The moment Saive stepped into the equally bright hallway, a sharp click sounded near his right ear. He froze. When he blinked, his gaze locked on the barrel of a gun pointed at him from the corner of his eye.
"Don't move," the man holding the weapon said in Jaedan.
Another soldier stood beside him, both dressed in Vernajjian military uniforms.
"Fuck you," Saive spat in Vernajjian.
The two men exchanged a quick glance, then switched languages seamlessly.
"Close the door," the gunman ordered.
The second man shut the door with a soft snick, locking Roenan inside.
"Have someone check on the medic who was in there," the soldier added.
The second man nodded and walked briskly down the hall to the right.
Saive let out a small laugh and the man looked down at him. “A coroner,” Saive muttered, venom in his voice, "Will need to check on him."
That earned him a sharp pistol-whip to the face. He staggered, catching himself on the wall, blood on his lip.
“Walk,” the gunman ordered.
Saive wiped his mouth, eyes blazing. The man jerked his chin toward the left, indicating the direction.
Saive didn’t move.
When the man reached for the back of his neck, Saive slapped his hand away hard.
“I’m going,” he snapped, rolling his neck—less from stiffness and more from revulsion at nearly being touched.
The soldier didn’t like that. He grabbed Saive by the collar of his white hospital shirt and slammed him into the wall.
“Don’t be smart with me, you son of a bitch. Don’t think I won’t fucking use this,” he hissed, jamming the tip of the gun against Saive’s temple.
Saive laughed bitterly and pulled his head away.
“You won’t kill me. I know what type of orders you're under, I'm not naive. Now get the hell off me!”
The soldier punched the wall beside Saive’s head. The force stirred the air across his cheek. Saive’s breath caught.
“I might not be on order to kill you,” the man hissed, “but that doesn’t mean I won’t shoot you.”
He angled the gun toward Saive’s knee. He he bent lower, leveling their eyes.
“And I know what makes you crack,” he said, a sneer curling his lip. “We all do.”
Saive felt the blood drain from his face, like cold water had been poured over him.
“Now walk,” the soldier whispered, stepping back and raising the gun back up toward his head.
Jaw clenched, Saive pushed away from the wall and began walking. His thoughts suddenly spiraled toward Roenan.
What did Roenan think of him now—after what he’d seen? Could he understand? No… Roenan would have no idea what Saive had endured. What he was still enduring.
Why had they brought that idiot here in the first place? What did they want with him?
But Saive knew why he was here.
He was Jaedan. A militant. A spy. And he’d been caught.
He had secrets buried in his mind—valuable "enemy" intel. They didn’t want to kill him.
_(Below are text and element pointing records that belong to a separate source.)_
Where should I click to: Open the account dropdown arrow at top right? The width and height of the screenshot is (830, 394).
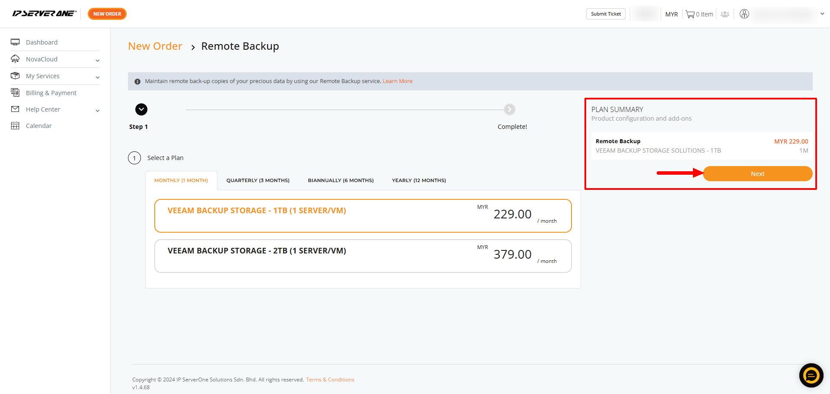point(822,14)
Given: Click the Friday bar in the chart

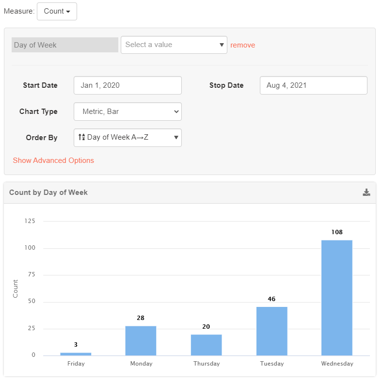Looking at the screenshot, I should pyautogui.click(x=76, y=353).
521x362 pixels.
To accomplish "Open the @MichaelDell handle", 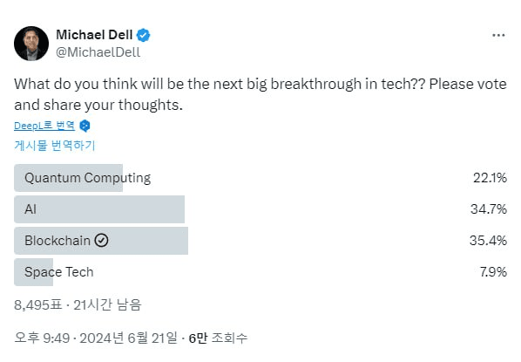I will (98, 52).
They wanted to break him.
Roenan, though… his features told their own story. He was mixed. Part Jaedan, part something else—Vernajjian, maybe. His hair held some of that soft, light brown common in Vernajjia, and his eyes…
Roenan’s eyes were even more unique than Saive’s own silver ones. Silver specks like stars clustered around the pupils, fading into a warm caramel found only in those with Vernajjian blood.
Saive snapped out of his thoughts as they reached the end of the hallway and turned into a shorter one. Everything remained oppressively white, that it almost felt disorienting. He briefly wondered if color was outlawed in this country.
They reached the end of the hall.
“Stop,” the man ordered.
A door stood to their right, a small keypad and biometric scanner beside it. The soldier keyed in a code, then scanned his fingerprint.
Beep. The lock disengaged with a heavy click.
He opened the door and gestured for Saive to enter.
Inside was darkness.
A table sat at the center, with a chair at each end. One chair was equipped with built-in restraints— handcuffs bolted to the tabletop, ankle chains anchored to the floor.
A single overhead light illuminated the table’s center, casting long shadows against the walls.
Saive didn’t need to be told how he’d be spending the next several hours.
His gut twisted as he stepped into the interrogation room.